* _DIRECTIONS_:
In the part that opens with the line containing "Find the location of a particular element. The width" and runs through the end of the items, swap "particular" for "specific" and write those lines out again with nothing else changed.

* _RECORDS TO USE_:
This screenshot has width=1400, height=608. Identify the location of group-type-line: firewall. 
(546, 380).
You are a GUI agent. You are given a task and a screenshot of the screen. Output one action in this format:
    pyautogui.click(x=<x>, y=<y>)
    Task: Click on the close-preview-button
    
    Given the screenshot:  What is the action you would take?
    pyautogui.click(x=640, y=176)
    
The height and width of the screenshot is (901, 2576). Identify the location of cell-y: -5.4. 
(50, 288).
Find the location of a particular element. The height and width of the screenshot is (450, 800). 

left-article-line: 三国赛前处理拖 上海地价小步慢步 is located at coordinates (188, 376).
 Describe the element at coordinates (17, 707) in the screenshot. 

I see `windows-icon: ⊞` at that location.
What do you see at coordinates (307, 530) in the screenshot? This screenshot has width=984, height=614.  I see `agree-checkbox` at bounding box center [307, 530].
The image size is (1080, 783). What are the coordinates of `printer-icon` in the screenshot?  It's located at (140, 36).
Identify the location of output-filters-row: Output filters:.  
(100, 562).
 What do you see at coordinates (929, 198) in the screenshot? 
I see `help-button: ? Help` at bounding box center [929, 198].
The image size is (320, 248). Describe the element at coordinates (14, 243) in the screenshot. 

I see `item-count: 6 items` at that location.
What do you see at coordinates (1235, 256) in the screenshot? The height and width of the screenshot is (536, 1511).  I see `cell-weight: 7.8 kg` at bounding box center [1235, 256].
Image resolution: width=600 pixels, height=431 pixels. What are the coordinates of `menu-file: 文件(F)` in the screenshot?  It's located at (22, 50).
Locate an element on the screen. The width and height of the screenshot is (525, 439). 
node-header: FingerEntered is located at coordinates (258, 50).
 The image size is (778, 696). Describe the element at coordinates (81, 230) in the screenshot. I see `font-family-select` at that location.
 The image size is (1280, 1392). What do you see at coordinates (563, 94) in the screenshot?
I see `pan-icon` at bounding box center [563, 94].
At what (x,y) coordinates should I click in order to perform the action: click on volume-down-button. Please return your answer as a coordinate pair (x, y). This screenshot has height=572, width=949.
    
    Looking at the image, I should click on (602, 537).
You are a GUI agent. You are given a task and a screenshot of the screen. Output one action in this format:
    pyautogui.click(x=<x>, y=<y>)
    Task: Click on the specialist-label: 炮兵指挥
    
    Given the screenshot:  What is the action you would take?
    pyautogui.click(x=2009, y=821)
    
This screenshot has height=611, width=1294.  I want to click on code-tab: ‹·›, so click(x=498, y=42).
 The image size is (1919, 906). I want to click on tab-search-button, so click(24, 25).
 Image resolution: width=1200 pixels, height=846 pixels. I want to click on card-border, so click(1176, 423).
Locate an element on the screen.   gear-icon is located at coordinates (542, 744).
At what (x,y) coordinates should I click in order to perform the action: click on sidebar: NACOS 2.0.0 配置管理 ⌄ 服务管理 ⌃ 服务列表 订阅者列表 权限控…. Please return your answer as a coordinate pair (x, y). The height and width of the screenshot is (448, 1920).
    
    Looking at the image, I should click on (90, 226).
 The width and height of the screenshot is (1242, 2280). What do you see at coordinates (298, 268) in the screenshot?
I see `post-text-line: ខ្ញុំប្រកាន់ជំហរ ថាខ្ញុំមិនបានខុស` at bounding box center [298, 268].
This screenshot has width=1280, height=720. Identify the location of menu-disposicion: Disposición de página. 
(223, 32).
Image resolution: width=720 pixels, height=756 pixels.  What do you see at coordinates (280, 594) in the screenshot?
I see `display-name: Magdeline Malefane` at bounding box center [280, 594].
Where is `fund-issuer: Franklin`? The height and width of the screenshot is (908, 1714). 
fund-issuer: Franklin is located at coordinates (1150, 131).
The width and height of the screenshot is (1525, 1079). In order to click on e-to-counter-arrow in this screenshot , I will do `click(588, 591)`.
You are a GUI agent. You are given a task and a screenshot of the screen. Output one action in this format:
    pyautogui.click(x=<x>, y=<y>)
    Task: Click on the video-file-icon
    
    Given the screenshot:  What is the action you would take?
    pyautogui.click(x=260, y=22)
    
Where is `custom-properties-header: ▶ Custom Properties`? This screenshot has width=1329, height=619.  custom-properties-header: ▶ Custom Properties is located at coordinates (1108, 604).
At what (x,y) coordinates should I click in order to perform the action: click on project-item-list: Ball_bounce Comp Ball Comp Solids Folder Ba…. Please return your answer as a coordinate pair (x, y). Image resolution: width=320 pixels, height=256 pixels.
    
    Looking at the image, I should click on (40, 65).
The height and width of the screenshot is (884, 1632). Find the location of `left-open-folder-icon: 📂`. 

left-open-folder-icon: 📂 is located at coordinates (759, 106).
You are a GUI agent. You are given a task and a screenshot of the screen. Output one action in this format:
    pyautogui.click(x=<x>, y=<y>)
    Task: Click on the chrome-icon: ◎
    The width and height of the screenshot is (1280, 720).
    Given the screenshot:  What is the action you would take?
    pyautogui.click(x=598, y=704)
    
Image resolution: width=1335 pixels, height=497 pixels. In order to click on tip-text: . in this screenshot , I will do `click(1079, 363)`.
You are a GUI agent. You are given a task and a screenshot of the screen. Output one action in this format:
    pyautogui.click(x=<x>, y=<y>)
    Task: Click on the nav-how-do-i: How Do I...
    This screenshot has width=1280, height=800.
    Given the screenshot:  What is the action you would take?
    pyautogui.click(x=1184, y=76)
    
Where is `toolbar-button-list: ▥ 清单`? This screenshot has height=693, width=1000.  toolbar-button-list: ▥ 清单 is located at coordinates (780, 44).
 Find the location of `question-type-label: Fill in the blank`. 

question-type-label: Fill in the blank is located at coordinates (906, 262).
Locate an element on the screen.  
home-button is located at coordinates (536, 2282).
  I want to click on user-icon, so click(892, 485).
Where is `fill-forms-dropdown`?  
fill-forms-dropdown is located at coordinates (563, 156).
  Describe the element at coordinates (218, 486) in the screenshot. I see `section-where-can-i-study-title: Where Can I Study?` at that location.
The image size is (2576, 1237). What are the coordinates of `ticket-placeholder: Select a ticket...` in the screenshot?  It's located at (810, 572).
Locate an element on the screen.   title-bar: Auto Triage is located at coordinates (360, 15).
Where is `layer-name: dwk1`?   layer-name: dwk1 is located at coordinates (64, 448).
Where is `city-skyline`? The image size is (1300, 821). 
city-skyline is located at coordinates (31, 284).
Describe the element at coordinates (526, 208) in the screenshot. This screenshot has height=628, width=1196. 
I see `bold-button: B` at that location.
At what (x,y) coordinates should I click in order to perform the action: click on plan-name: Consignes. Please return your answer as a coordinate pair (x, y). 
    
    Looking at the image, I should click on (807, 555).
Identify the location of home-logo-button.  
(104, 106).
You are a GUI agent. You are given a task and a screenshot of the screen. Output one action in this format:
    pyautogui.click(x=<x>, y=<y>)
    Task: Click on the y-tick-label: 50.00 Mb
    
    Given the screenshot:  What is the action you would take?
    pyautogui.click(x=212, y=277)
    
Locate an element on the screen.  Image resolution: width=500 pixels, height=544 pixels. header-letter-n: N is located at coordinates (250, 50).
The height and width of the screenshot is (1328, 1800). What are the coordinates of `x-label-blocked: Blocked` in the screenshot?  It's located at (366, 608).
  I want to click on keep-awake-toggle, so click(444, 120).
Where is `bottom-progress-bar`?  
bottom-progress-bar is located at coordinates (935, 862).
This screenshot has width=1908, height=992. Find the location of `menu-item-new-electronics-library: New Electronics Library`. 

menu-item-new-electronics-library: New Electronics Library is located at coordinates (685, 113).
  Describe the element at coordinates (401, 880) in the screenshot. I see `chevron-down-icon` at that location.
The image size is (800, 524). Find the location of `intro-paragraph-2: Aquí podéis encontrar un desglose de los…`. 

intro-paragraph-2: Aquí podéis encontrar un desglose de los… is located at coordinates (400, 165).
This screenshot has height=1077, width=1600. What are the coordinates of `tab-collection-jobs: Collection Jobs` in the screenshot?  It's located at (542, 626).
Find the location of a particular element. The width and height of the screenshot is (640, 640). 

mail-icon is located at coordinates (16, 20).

* _EXPECTED ANSWER_:
Find the location of a specific element. The width and height of the screenshot is (640, 640). 

mail-icon is located at coordinates (16, 20).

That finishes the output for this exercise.